Sharing of a bitb. The boolean shares of a bit b are two bits 〈b〉₀ and 〈b〉₁ such that 〈b〉₀⊕〈b〉₁=b.

Reconstruction of a bitb. If parties P₀ and P₁ have the shares 〈b〉₀ and 〈b〉₁ respectively, then they reconstruct the bit b by exchanging shares and computing 〈b〉₀⊕〈b〉₁.

Computing XOR privately. Assume that party P_i knows the secret shares 〈x〉_i and 〈y〉_i of the bits x and y respectively. Then, party P_i computes a share of x⊕y by locally computing 〈x〉_i⊕〈y〉_i.

Computing AND privately. Assume that party P_i knows the secret shares 〈x〉_i and 〈y〉_i of the bits x and y respectively. The shares of x∧y are evaluated using a precomputed multiplication triple (〈a〉_i,〈b〉_i,〈c〉_i) of the bits a,b,c such that a∧b=c. Initially, P_i computes the shares 〈e〉_i=〈a〉_i⊕〈x〉_i and 〈f〉_i=〈b〉_i⊕〈y〉_i. Then, both parties P₀ and P₁ reconstruct the values e and f. Finally, P_i’s new share is equal to (i∧e∧f)⊕(f∧〈a〉_i)⊕(e∧〈b〉_i)⊕〈c〉_i.

Computing NOT privately. Assume that party P_i knows the secret share 〈x〉_i of the bits x. Then, party P_i computes a share of ¬x by locally computing 〈x〉_i⊕i.
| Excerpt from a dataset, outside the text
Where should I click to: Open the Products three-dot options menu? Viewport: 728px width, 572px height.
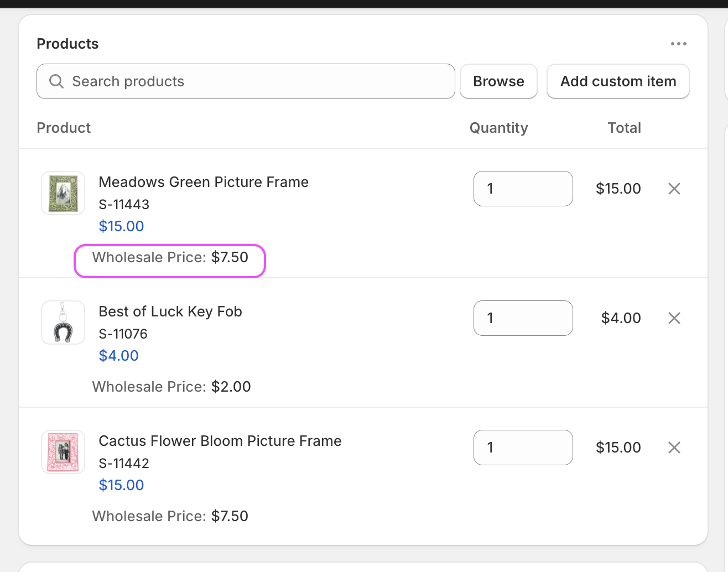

We remark that the computation of the multiplication triples does not depend on the actual computation or input, so it can be done in advance during a precomputation phase which requires interaction between the parties. The multiplication triples can be computed using the cryptographic primitive of random oblivious transfer [19]. Additionally, we note that computing XOR and NOT gates is done locally and does not require any interaction. On the other hand, an AND operation requires one flow of interaction in order to reconstruct the values e and f. Therefore, since we can compute many AND operations in parallel, the number of rounds required for computing a function f is proportional to the AND-depth of its circuit representation.

Since the introduction of GMW, various optimizations have been proposed [19–21]. Our implementation is based on the ABY framework [22], which provides semi-honest security. Apart from GMW on boolean shares, this framework provides implementations of two other well-studied methods for secure computation, secure computation using arithmetic shares and Yao’s Garbled Circuits. The ABY framework is suitable for mixed-protocols, since it allows for very efficient conversion between the different secure computation methods. Even though our solution is not a mixed-protocol, we use ABY since it includes all known optimizations of GMW and it allows the composition of our protocol with others that are potentially more efficient if implemented using another method of secure computation.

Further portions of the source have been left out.